Nando’s franchisees in uproar over refit dramas

Franchisees across the network are challenging the franchisor against alleged renewals conditional on renovation requirements.

Nando’s, a chicken chain, is fighting with franchisees over whether it has the authority to compel them to renovate their stores. According to a report by Fairfax Media, the matter is being fought in the Supreme Court.

Current and former franchisees claim that head office is trying to compel them to pay for renovations; if they don't want to pay, the company declines to renew their franchise agreement, forcing them to close.

Franchisees have reported to have been quoted renovation costs between $150,000 and $1 million.

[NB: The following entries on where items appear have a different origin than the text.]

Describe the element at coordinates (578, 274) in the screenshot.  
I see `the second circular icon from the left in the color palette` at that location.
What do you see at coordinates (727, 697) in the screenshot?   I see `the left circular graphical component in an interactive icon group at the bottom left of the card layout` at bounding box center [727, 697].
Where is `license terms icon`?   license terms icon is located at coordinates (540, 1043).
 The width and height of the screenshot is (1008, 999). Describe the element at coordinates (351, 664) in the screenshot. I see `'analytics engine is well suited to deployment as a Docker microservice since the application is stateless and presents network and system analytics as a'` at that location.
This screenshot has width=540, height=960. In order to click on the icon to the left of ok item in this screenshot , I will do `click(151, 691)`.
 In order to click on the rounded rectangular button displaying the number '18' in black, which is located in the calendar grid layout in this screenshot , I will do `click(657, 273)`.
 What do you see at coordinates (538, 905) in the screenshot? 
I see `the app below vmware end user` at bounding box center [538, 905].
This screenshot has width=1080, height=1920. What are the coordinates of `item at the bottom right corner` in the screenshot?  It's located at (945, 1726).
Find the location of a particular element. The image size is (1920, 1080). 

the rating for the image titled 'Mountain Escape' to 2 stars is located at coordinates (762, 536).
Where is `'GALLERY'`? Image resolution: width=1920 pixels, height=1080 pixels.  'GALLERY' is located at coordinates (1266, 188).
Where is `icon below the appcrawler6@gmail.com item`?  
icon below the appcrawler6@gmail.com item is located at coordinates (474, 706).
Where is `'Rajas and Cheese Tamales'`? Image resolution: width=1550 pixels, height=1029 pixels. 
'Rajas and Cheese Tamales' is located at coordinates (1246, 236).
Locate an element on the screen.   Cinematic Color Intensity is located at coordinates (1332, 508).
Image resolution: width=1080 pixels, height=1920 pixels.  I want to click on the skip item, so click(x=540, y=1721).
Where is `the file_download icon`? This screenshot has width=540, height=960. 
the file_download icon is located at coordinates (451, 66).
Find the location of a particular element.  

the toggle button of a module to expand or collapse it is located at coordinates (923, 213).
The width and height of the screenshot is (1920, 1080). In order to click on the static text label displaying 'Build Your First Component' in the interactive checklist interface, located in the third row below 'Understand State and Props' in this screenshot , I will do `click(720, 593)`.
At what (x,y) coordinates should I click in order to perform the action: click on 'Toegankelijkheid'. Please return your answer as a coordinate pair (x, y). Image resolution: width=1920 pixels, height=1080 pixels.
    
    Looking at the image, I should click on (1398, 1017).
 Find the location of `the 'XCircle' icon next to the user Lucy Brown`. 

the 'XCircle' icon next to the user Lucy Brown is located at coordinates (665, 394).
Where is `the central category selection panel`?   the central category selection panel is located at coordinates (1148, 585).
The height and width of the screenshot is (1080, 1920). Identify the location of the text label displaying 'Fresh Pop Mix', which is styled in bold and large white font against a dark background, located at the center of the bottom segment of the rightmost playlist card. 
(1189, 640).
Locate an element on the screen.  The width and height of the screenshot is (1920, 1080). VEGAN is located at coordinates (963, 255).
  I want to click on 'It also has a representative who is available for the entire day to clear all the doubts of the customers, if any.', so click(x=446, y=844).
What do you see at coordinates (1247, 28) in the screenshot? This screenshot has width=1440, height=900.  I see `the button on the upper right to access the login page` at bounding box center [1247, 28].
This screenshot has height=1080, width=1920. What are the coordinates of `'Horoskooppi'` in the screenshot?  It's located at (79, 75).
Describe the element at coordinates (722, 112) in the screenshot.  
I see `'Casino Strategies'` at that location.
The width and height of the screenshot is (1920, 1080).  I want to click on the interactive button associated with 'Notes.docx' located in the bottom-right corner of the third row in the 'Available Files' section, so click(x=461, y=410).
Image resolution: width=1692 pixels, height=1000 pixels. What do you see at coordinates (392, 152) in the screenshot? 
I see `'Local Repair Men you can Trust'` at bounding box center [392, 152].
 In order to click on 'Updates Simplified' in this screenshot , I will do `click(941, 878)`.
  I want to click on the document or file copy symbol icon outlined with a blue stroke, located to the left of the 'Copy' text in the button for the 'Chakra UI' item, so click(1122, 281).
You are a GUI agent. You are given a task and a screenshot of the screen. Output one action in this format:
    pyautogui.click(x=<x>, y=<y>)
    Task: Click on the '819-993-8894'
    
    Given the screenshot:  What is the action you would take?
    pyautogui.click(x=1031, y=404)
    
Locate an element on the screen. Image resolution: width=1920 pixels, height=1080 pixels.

Is the franchisor acting legally?

“It has traditionally been very common for there to be clauses in franchise agreements which require franchisees to renovate or update or bring the premises up to current standards when and how the franchisor requires, and also as a condition to the renewal of the franchise agreement,” said Raynia Theodore, principal at MST Lawyers

However, the changes to the Franchising Code of Conduct (The Code), which came into effect in January 2016, means that a franchisor cannot require a franchisee undertake significant capital expenditure during the term of a franchise agreement.

But there are exclusions:

  • expenditure that was disclosed in the disclosure document given to the franchisee before the franchisee entered into, renewed or extended the term or scope of the franchise agreement is excluded.  

  • expenditure that the franchisor considers is necessary as capital investment in the franchised business, justified by a written statement given to each affected franchisee which states, the rationale for making the investment, the amount of expenditure required, the anticipated outcomes and benefits, and the expected risks associated with making the investment.

Theodore said the change affects all franchise agreements entered into after 1 October 1998.

As for the renewal process, there is no restriction under the Code on the conditions the Franchisor can impose on renewal of the franchise agreement, as these would need to be specified in the original agreement document.

However, Theodore said for franchise agreements entered into after 12 November 2016, in certain circumstances, it is possible courts that may deem such clauses to be unfair under the new unfair contract terms laws.  

A clause will potentially be unfair under the new laws if:

  • the franchise agreement is deemed to be a standard form contract;

  • one party to the agreement had less than 20 employees at the time the franchise agreement was entered into;

  • the clause creates an imbalance between the parties; and

  • one party will suffer a detriment which is not reasonably necessary to protect a legitimate interest of the franchisor.